Does Simon have genuine concern for NZ's taxpayers not being stung too hard?
If you thought that about Bill English then Simon Bridges will not be pleasing to you:
Correct. Bridges accepts the status quo of entitlement. Then again, I can't really think of any NZ politician that doesn't have a peculiar sense of entitlement. Perhaps Nandor Tanczos was the last with any real integrity.
I do not believe failure to get house prices down and/or immigration under control is deliberate and purposeful corruption by MPs (many would be financially better off out of parliament) but I do think it influences MPs into listening to those who are interested (real estate investors, etc) rather than those who are sleeping in garages. My proposal is similar to ministers putting businesses they own into limbo while they are making decisions relevant to their businesses.

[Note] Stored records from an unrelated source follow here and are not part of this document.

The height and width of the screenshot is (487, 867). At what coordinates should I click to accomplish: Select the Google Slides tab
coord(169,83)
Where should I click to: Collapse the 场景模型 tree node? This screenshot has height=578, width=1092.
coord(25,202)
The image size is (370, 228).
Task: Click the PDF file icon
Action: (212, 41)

The simple act of selling investment property (for those who own it) would focus their minds.
I don't think its harsh. I know for a fact what he was advised, and what he ignored - wrongly.

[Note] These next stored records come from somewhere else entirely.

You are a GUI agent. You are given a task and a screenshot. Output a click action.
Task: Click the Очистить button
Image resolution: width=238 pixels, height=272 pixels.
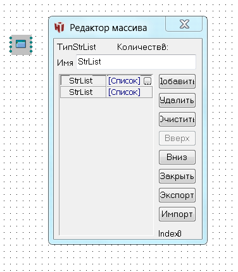(x=177, y=120)
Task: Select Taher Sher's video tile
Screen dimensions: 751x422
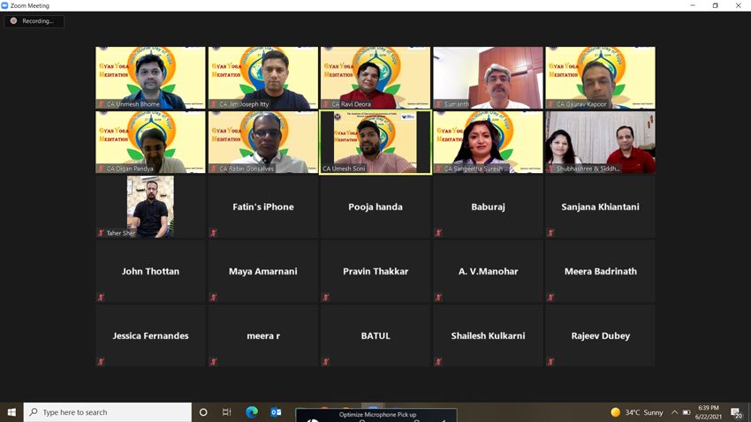Action: (x=150, y=207)
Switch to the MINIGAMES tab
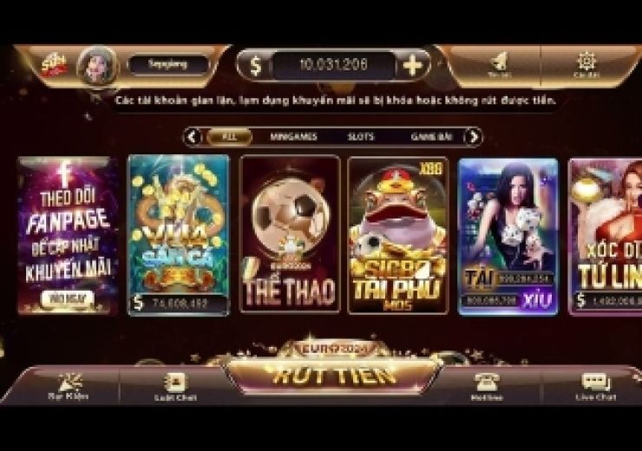 point(293,137)
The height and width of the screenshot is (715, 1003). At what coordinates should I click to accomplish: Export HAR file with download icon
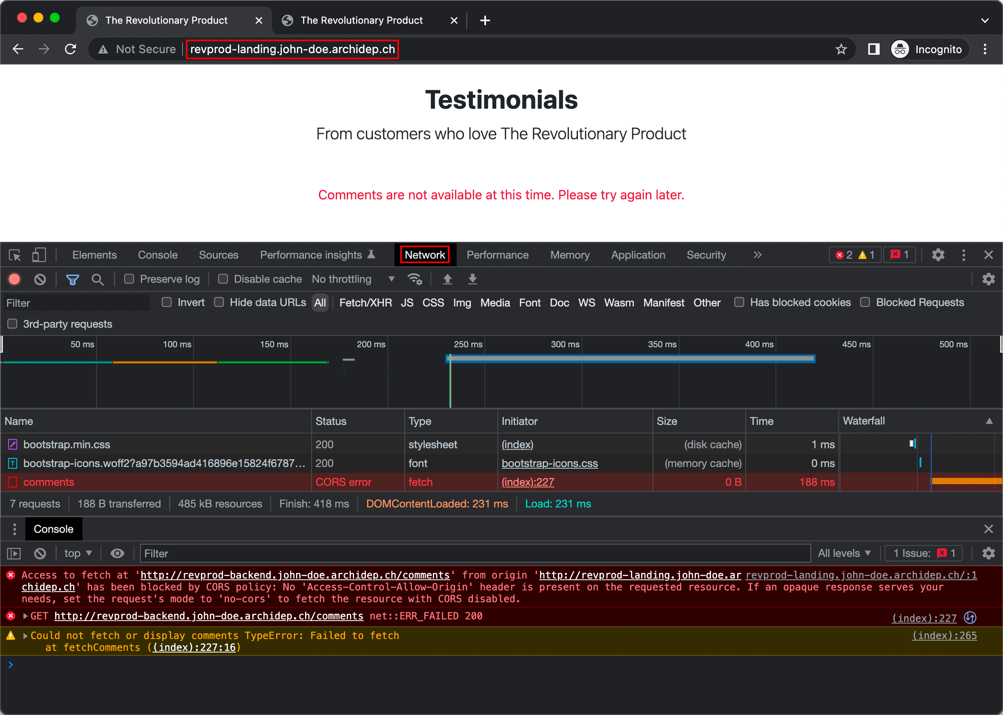click(472, 279)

But you do make a valid point, that collectively NZ doesn't seem to have a clue. Lots of people who call themselves 'experts', and some have good ideas, but it's not brought together as an integrated whole.

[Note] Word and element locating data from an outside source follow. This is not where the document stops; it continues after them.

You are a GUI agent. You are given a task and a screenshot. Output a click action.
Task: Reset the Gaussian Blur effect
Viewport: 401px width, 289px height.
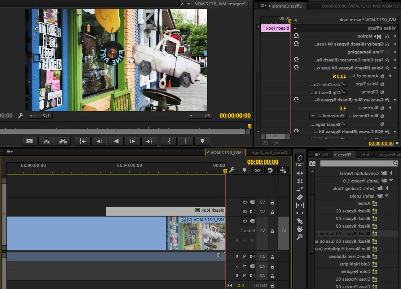[x=296, y=99]
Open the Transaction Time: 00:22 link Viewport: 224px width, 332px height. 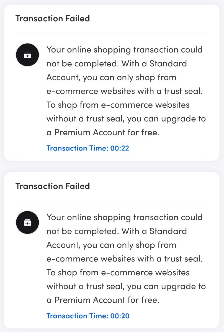pos(88,148)
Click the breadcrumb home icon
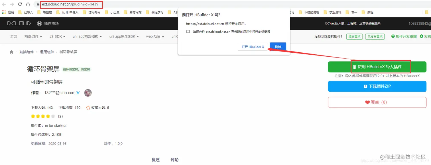Image resolution: width=431 pixels, height=165 pixels. pyautogui.click(x=11, y=52)
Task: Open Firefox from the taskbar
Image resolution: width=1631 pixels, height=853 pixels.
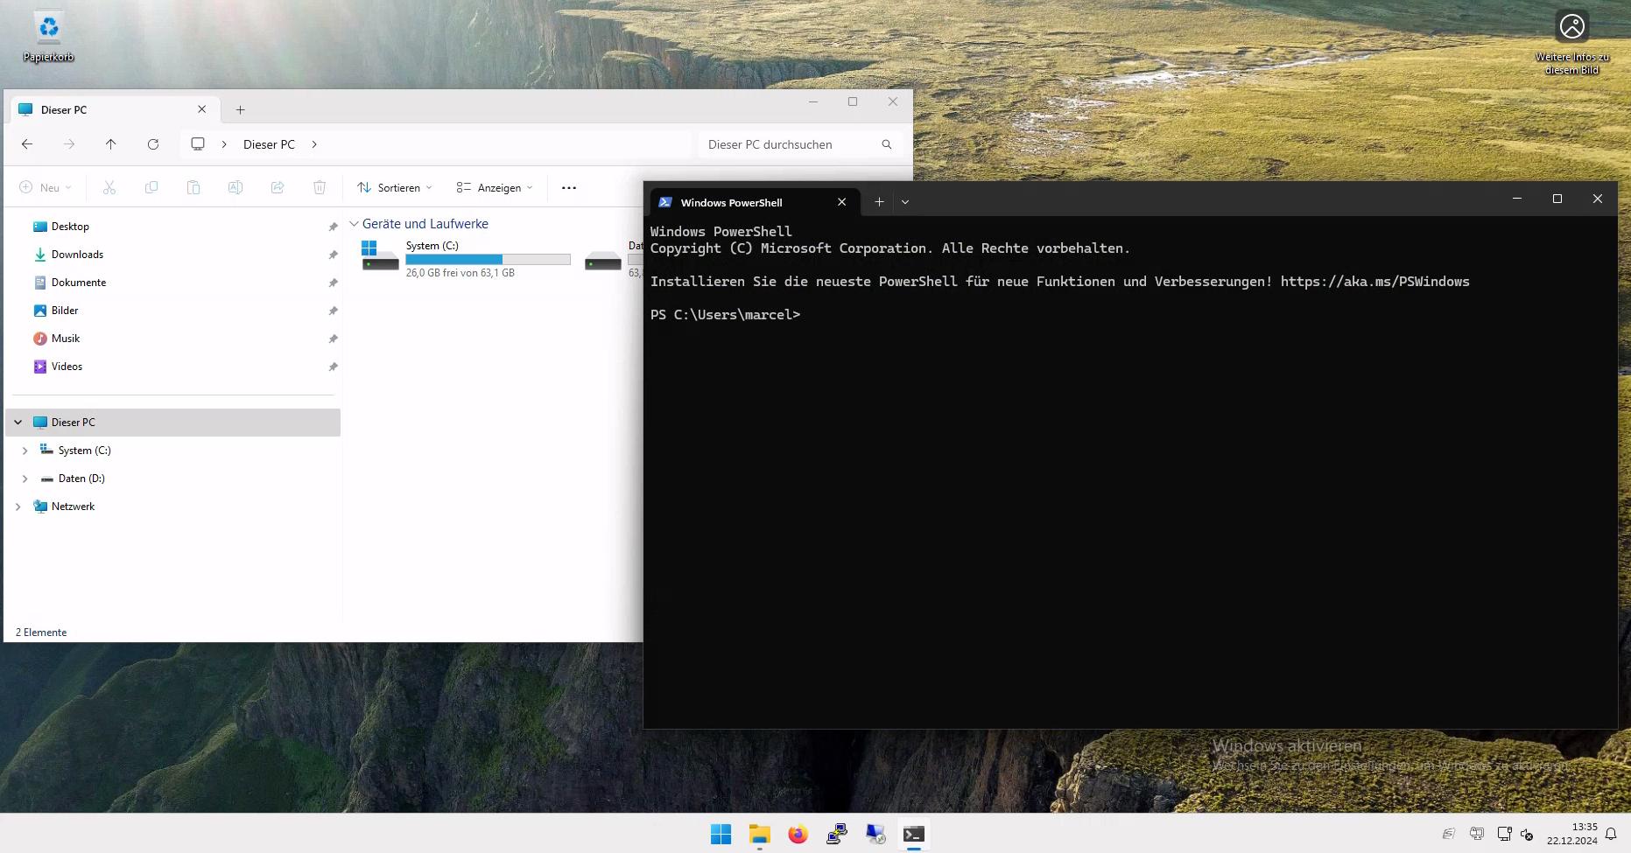Action: coord(798,835)
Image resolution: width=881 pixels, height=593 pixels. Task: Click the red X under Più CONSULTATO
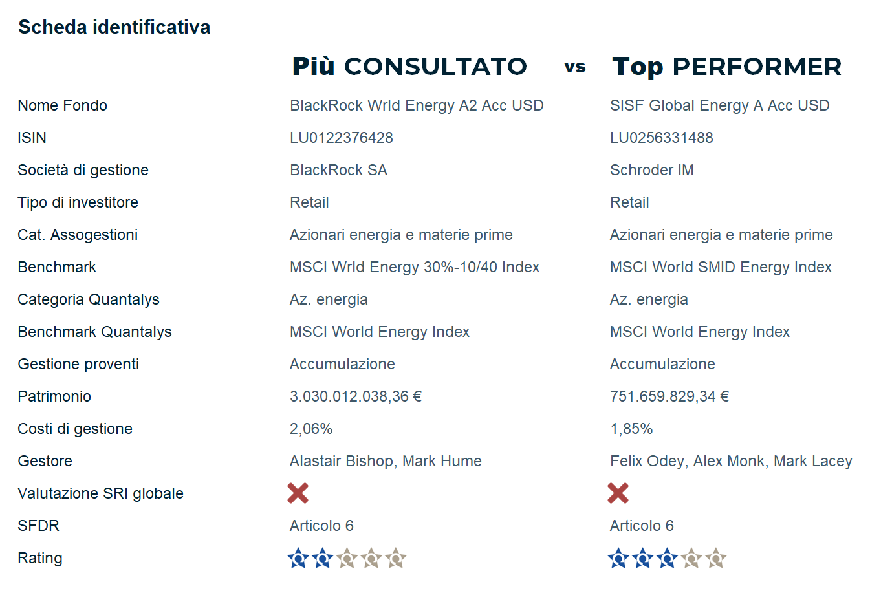point(298,493)
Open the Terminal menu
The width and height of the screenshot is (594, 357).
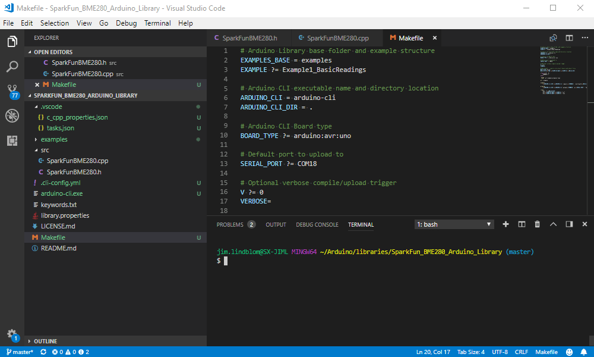157,23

I could tell you within 5 brief points what could be done to make a meaningful difference. It's not rocket science, at all, yet it is made out to be.
Phil Twyford is certainly part of a Cabinet which has collective responsibility. Also Jacinda as the PM is responsible for portfolio allocation and oversight. Grant Robertson is in charge of finances. In any government the PM and the Finance Minister are usually the two main characters. David Parker as Minister of the Environment is responsible for reforming the RMA (panel in progress). Jenny Salesa construction and building materials. Megan Woods took over the housing portfolio in May. Kris Faafoi is in charge social housing...
The graph "House Price Growth by Decade" is interesting.
A couple of takeaways:
- After the past decade of rapid growth and issues of affordability coming to the fore, it shows that since the 1950's, the past decade has seen only the third most rapid period of housing growth above the inflation.
- Over the past seven decades, and especially so over the past four decades, house prices increases have been greater than inflation so have provided actual capital gains; it is no wonder Kiwis have a love of home ownership and property investment.
JC
Agreed - however it is related to inflation so should be reasonably consistent with wages.
To me the biggie is the 1950s with considerable house price inflation; socially single income so potentially less disposal and savings income.
Would be interested in seeing the graph as a basis for an article.
I remain concerned that homeownership (from memory) for 24 to 35 year olds has dropped from 65% in 1988 to 35% in 2018. A socioeconomic issue that needs to be confronted and not piecemeal politicking as currently.
I think the bigger question is the 30-40 year old demographic.
In the last 30 years there's been a move to young peoepl wanting to be less committed in their 20s, ie. work and travel overseas.
But from my own experience, many people are starting to think of settling down once they hit late 20s / 30, so I think that is the more relevant age group
Indeed, referencing it against CPI is rubbish for several reasons.
1) CPI already includes a cost of housing component, so its self-correlated to a degree.
2) Nothing to do with buying a house is inflation adjusted, everything is in nominal dollars.
3) Most peoples income isn't CPI-adjusted, and that what pays the mortgage.
House prices vs incomes (post tax preferably) makes sense, you pay for your house from your income. And the effect of interest rates needs to be accounted for. And it would be good to do it for at least three income bands, say 20th percentile, median, and 80th percentile?